I will never leave nor forsake you…

 

Three weeks ago I underwent knee surgery to repair ACL and meniscus tears. After six days of recuperation, I returned to church and work, although I expect to be on crutches for a total of six weeks. Several days later, I contracted what I thought was the flu, although I tested negative. It was probably some exotic virus or a virile bacterial infection. Regardless, I found myself housebound for a second week, with a spent body and fuzzy brain, and unable to talk. I could do nothing more than stare at the vapid television or into the expansive white of the winter outdoors. 

 

As interim priest at a lovely church located in a resort area, I am being housed in a VRBO-like condominium. The living area – kitchen, living room, dining room – is upstairs. Both bedrooms and bathrooms are downstairs. The condo does not have a “handicap” entrance, which means I have to navigate two flights of stairs to get to the couch – one from the parking lot to the entrance, and the second from the entrance to the living area. To get from the car to the front door requires me to cross a parking lot tundra of ice and snow. 

 

I am not complaining, just miserable. I do not have a bad attitude, I am just taxed. Which, of course, makes me think of Laura, my wife, who died a long time ago following a neurological disease that caused her constant and severe pain. She spent a year, two, three in pain, with little respite. At the time, and as a new priest still youngish (any Episcopal priest under fifty is considered “young”), I watched Laura suffer and wonder about how a person in pain or suffering engages spiritually. Centering prayer, meditation, the Daily Office, reading Scripture, praying for others? What might one do to fortify the soul against the body’s attack? What might God ask of the person whose task in life has been reduced to pulling one additional tug of breath into the lungs? Is spirituality possible? Will engaging the spirit ease suffering? 

 

I wasn’t the one suffering in those days, just the one watching his companion suffer. I naturally and egotistically assumed I could instruct her regarding the spiritual side of suffering. These days they call it, man-splaining. Laura naturally ignored my great advice, smart on her part. 

 

Almost two decades later, I find I’ve spent countless months and years learning how to engage my personal faith spiritually, particularly during life’s trials: Laura’s death, betrayal by friends, rejection by family members and/or parishioners. 

 

I remember receiving a spiritual epiphany during one particularly difficult time.
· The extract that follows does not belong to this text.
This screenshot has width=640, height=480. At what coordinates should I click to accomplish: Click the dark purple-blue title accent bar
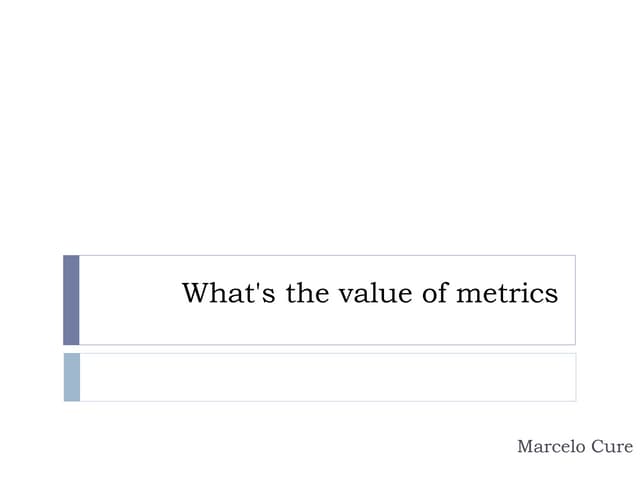(x=71, y=300)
A parishioner with a psychosis was repeatedly ignoring my personal boundaries. I suffered emotionally in a way that was  severe and real. The epiphany came during Holy Week. One morning, while praying, I had an instant, inescapable, and unspeakable feeling that the upcoming Good Friday, only several days away, was to be mine. Put another way, I realized that, in my situation with this parishioner, I was going to be the one who died, albeit metaphorically.  I was to be crucified with Christ … And lest that sounds terribly self-centered, narcissistic, and egotistical (or just one of those), that, in fact, is what happened. The advance intuition or voice of God or whatever it was – gave me the strength to face my Golgotha. And, as they naturally do, life and grace followed death, only later. Much later. 

 

Physical pain is different from psychological or spiritual pain. Physical pain is like severe hunger. When you are hungry, all you can think about is food. When you are in pain, all you can think about is how to end the pain. For those who might be suspicious of me, I am aware that there can be a place beyond hunger and perhaps beyond pain (how could I know?) when one slips into or leans into or yields to that hunger and pain …

 

Some traditions invite a suffering person suffering to embrace their suffering. Christianity often fails in this regard. Instead, we tend to offer two-dimensional prayers for healing. But leaning into one’s dying, to remember that dying, too, is part of living – that, too, is part of the tradition. I’ve offered this spiritual solace to those dying, despite never having been on that road. How can I be sure my advice is sound?  

 

In one version of Hinduism, they speak of a way for a person to face what he or she fears the most. Peter Matthiessen outlines this in his book, The Snow Leopard, by telling the story of a fellow who stumbled upon the decaying body of his mother. The fellow was naturally stricken with grief and overcome with horror. Remembering the instruction of his guru – to embrace all that one fears, to treat all of life (and death) as inseparably related and thereby holy – he made a pillow of his mother’s remains and lay there for seven days. The practice invites the practitioner to embrace one’s mortality.

 

And I know – I just know – that I have failed miserably to embrace my own physical maladies with that type of intensity. Still, I close my eyes, invite the presence, feel the presence, and am grateful for each new breath. Will that be enough for my deeper self, my languished unconscious self? 

 

At the end of the day, what I do know is this, and what I recall is this: Lo, I am with you always, even to the end of the age. Or, as spoken by Jesus elsewhere, I will never leave you nor forsake you.